To my mind, the best question put to Sean Parker (he of Napster fame) here at the show in San Francisco Oct. 17 was whether Google+ had a shot at challenging Facebook and its massive user base of 800 million people.
Citigroup analyst Mark Mahaney asked:
“What’s the chance you think that 3 or 5 years from now Google+ really takes share from Facebook? Under what circumstances would that happen?”
Parker answered:
“It’s very tough to compete with network effects. I think that the way network effects work in a social networking context… in order to get the same value from a Facebook-like service, you’d first have to switch all your friends and you’d have to ensure that they actually switched but then each of those people would have to switch their friends because networks are all about interacting with your friends. If all of their friends didn’t also switch, your friends would drift back to the original service and likewise for the friends of the friends of the friends. So you have this exponential switching cost when the network is at scale. So I think it can happen. Obviously, it happened from MySpace to Facebook, but it requires systematic, consistent product execution over a long period of time and I think it also requires the systematic failure on the part of the incumbent network. So Facebook would have to screw up royally and Google would have to do something really smart.“
It was an excellent, well-conceived response. Parker, an early Facebook investor, had clearly thought of this before. But we also have a lot of precedent to look back on.
Microsoft Bing is a great search engine, but despite all of its marketing dollars and engineering efforts it has not made a dent in Google’s 65 percent U.S. search share.
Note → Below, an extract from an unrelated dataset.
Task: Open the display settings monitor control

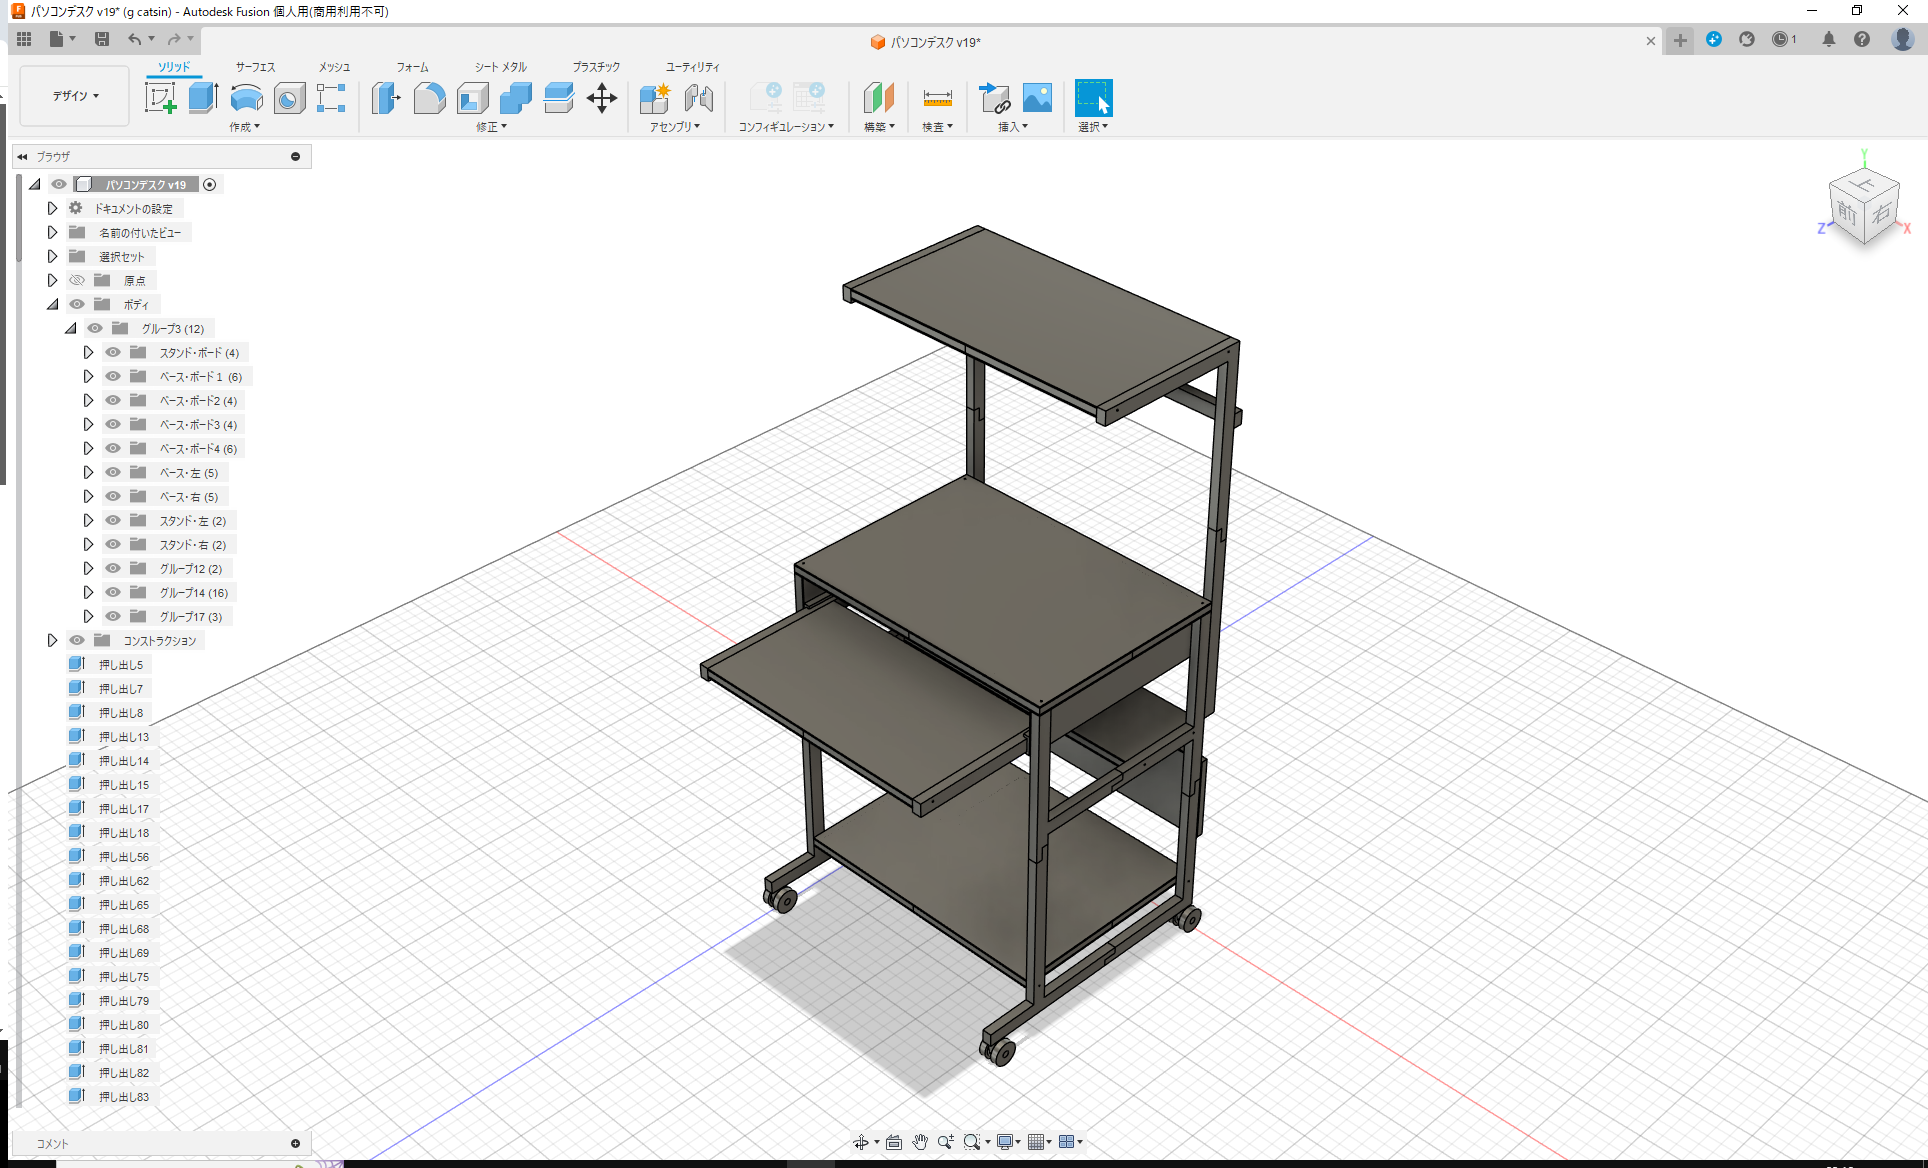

Sure, Google over a decade ago hijacked search from AltaVista and Yahoo, so it can happen. But Google hasn’t screwed up search.
As to the “something really smart” that Google would have to do for Google+, I believe that is a wholesale, pervasive, serendipitous search service, where results seek out users based on signals users have fed Google through search.
It could be as simple as Google funneling Google Offers discounts through Google+ for Android or iOS when users are walking near stores and restaurants.
For example, an American Eagle Outfitters location can notify users that jeans they previously searched for are on sale.
A user can accept the digital coupon, tap and pay with Google Wallet and the transaction is broadcast on Google+, extending the Offer to the consumer’s Circle friends. All of this would be opt-in, of course.
But again, with all apologies to Charlie Sheen fans, this isn’t about Google+ “winning” against Facebook.
What it needs to win are more users and get them spending more time in Google+. Hence Google+ Hangouts and Google+ Games.